Work to be completed
Rewrite the records from their start through the line containing "pos(137,173)", inclusive, replacing "account logo" with "profile image" and leaving everything else unchanged. Omit the pictures from your answer.

[start of Records supplied]

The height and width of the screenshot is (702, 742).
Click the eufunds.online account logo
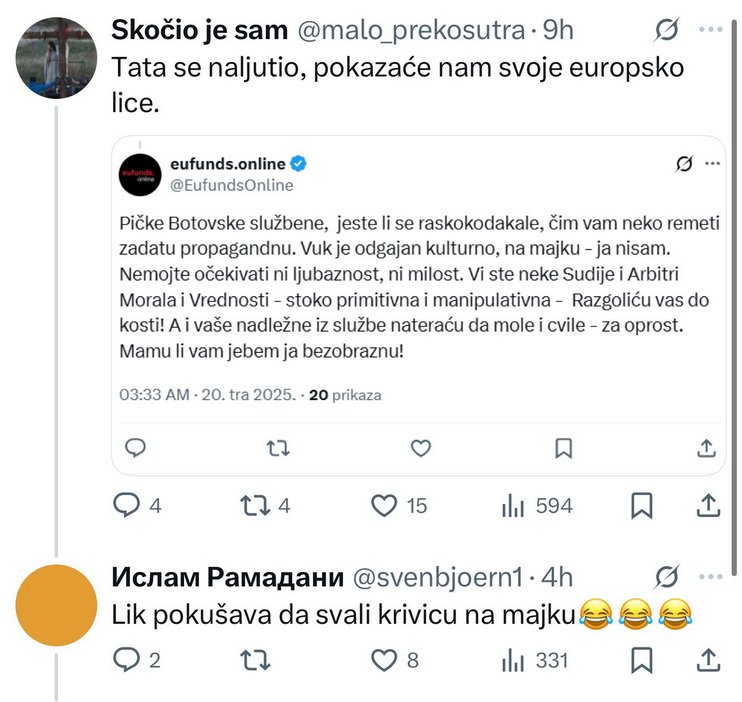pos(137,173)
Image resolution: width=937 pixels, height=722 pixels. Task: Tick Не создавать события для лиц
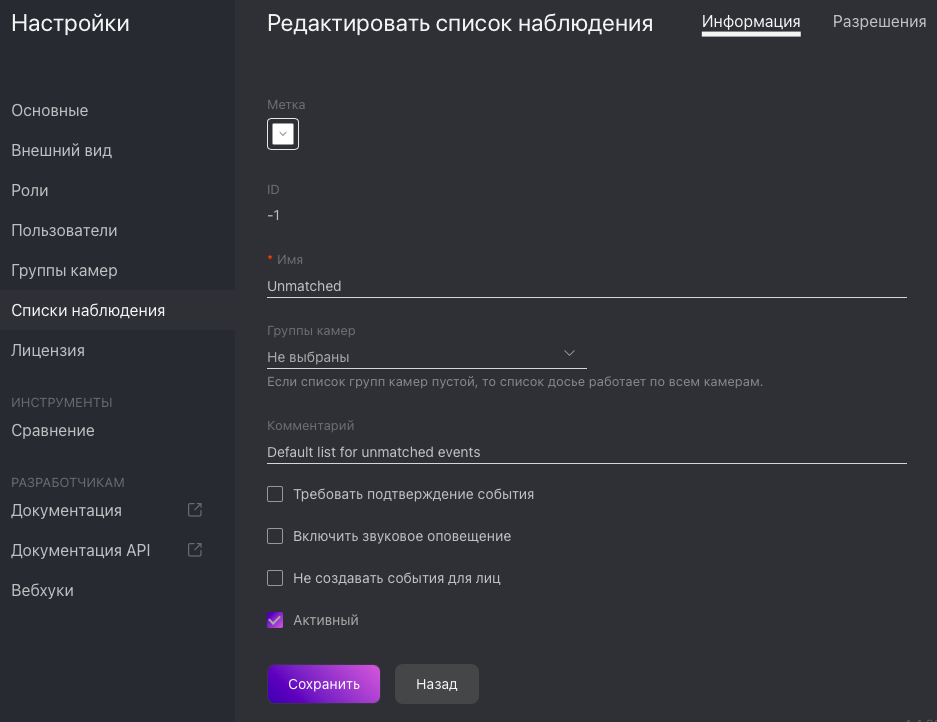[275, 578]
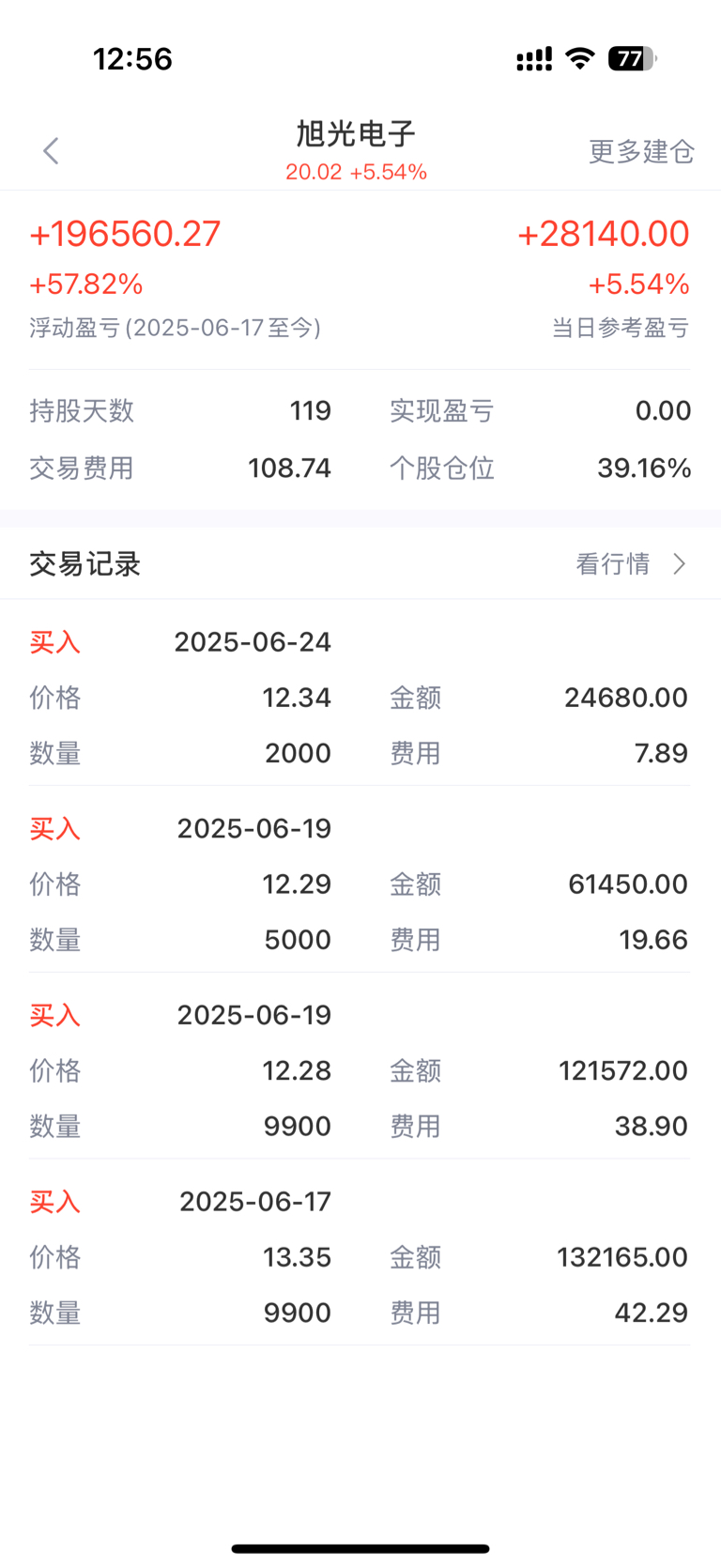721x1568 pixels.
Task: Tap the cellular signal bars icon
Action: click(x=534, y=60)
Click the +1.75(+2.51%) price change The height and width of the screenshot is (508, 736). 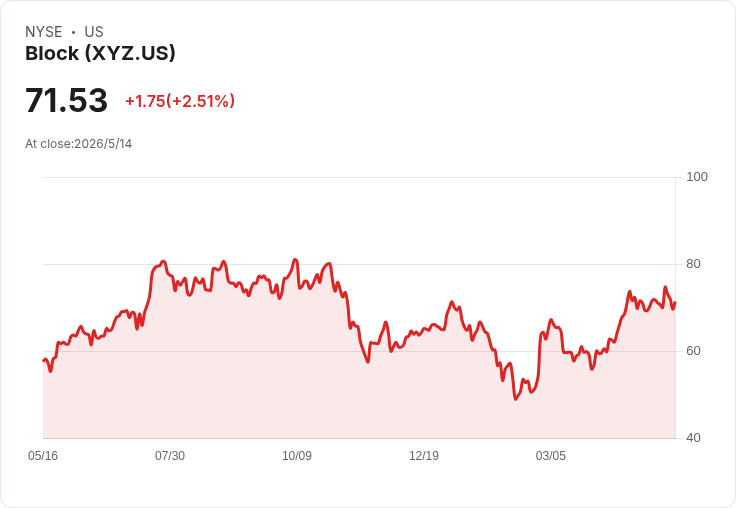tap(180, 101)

[end of Records supplied]

Solution
The height and width of the screenshot is (702, 742).
Click the eufunds.online profile image
pos(137,173)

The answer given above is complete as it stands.